In recent years, online advertising fraud has become the prevalent monetizing strategy for botnets. It is a growing concern for the advertising industry as it threatens the business model of numerous websites, with losses to this kind of fraud estimated at $7 billion per year. Despite the fact that some of this malware, such as Boaxxe/Miuref and Ramdo/Redyms, have been operating for years and have been well documented, they continue to be able to defraud the advertising market. Accordingly, a better understanding on how they operate and new strategies for fighting them are needed.
In order to extract money from the advertising market, botnet operators sell their traffic to ad networks. The practice of buying and reselling traffic, i.e. arbitrage, is a common practice in the online publicity market, and therefore many intermediaries can appear between the botnet and the final advertisers. Thus, identifying the ecosystem formed by all the intermediaries is fundamental in order to find efficient strategies to mitigate this phenomenon, in a manner that is more effective and permanent than traditional malware detection and botnet take-downs.
In this paper we present the methods we have introduced and used to map this ecosystem. We detail how to reconstruct click-fraud redirection from network traces captured on malware-infected machines, a non-trivial technical problem. We will also explain our method for reconstructing the graph of intermediary actors in this ecosystem from these redirection chains.
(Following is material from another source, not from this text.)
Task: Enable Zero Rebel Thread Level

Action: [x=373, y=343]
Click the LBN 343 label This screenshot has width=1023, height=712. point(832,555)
Finally, we present the results of our study on the click-fraud malware Boaxxe/Miuref and Ramdo/Redyms. We compare the two ecosystems and show there are several important actors present in both of them. In particular, we will point out one particular Solution-as-a-Service ad network provider that seems to be the main actor in the two ecosystems, along with some other ad networks. This shows that an ecosystem disruption effort targeting few selected actors, by legal, technical or marketing means, could severely affect more than one malware family and could thus help reduce global click-fraud activity.